Una alianza con ocho medidas:
Medida 1/ Respetar y aplicar las medidas que garantizan el derecho del conductor al equilibrio entre la vida profesional y la vida privada. Ante la presencia masiva los fines de semana de vehículos que pertenecen a empresas de transporte no establecidas en estos países, se contemplan diferentes medidas en el reglamento nº561/2006, básicamente sanciones a las empresas infractoras.
Medida 2/ Reforzar las medidas concernientes a los vehículos ligeros implicados en el transporte internacional de mercancías.
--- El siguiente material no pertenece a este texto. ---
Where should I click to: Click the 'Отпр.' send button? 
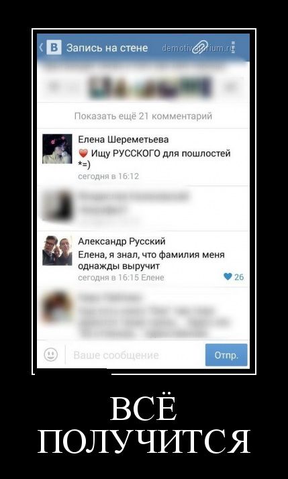[x=226, y=355]
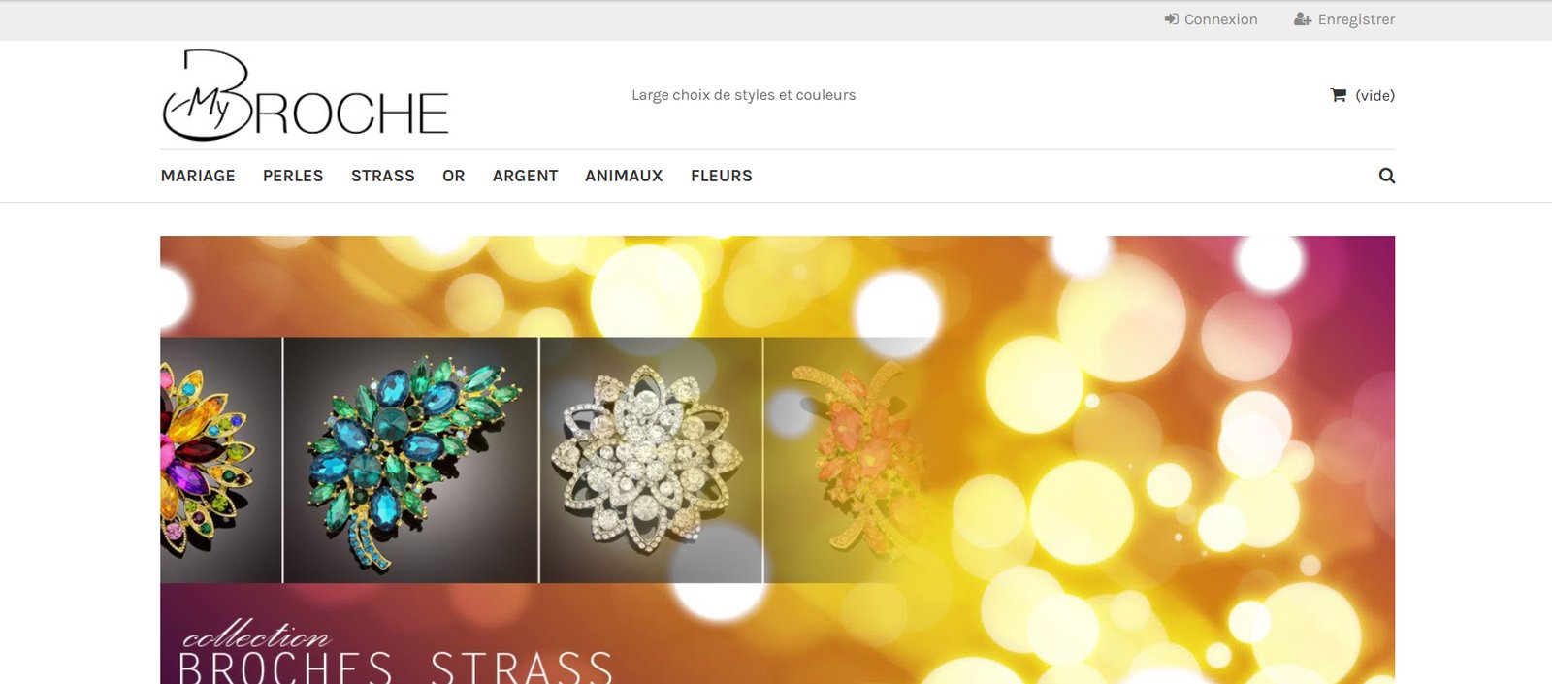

Existe un número creciente de vehículos inferiores a 3.500 kilos que prestan servicios de transporte internacional y de cabotaje, cosa que supone un riesgo para la seguridad en las carreteras.
Medida 3/ Facilitar el recurso a las cartas de porte electrónico (e-CMR) para que sirva de estímulo a la adhesión al protocolo adicional a la convención de la ONU relativa al contrato de transporte internacional de mercancías (CMR) en favor del reconocimiento del e-CMR. Además de mejorar la competitividad de las empresas, al aligerar la carga de trabajo administrativo, se mejora el control del transporte.
Medida 4/ Intercambiar datos entre los organismos de control nacionales para hacer más eficaces los controles, entre otros, los expedientes sobre infracciones cometidas en otro país, o los datos contenidos en dispositivos nacionales de clasificación de las empresas por factores de riesgo (RSS).
Medida 5/ Mejorar la evaluación del cabotaje y los sistemas de control que garantizan un transporte de calidad. La fiabilidad y la calidad de las estadísticas existentes no son satisfactorias. Conviene mejorar el sistema de recogida de datos con nuevos métodos. Algunos Estados han comenzado a desarrollar nuevos dispositivos que sería interesante poder compartir.
Medida 6/ Reforzar los controles nacionales contra el fraude apoyándose en estructuras multilaterales ya existentes, como la Red Europea de Policía de Carreteras (Tispol), el Euro Control Route (ECR) y la futura Plataforma Europea Contra el Trabajo no Declarado.
Medida 7/ Desarrollar los cambios transfronterizos para reforzar la vigilancia al transporte por carretera, con el fin de investigar los procesos complejos sobre fraudes en el establecimiento de empresas buzón y de manipulación del tacógrafo. Reducir con este fin el tiempo de transición para la implementación del tacógrafo inteligente.
Medida 8/ Defender una posición común en el seno del Forum Internacional del Transporte (FIT-CEMT). La situación actual, que perpetúa sin supervisión la libre circulación en la UE de los vehículos ligeros de terceros países, es inaceptable.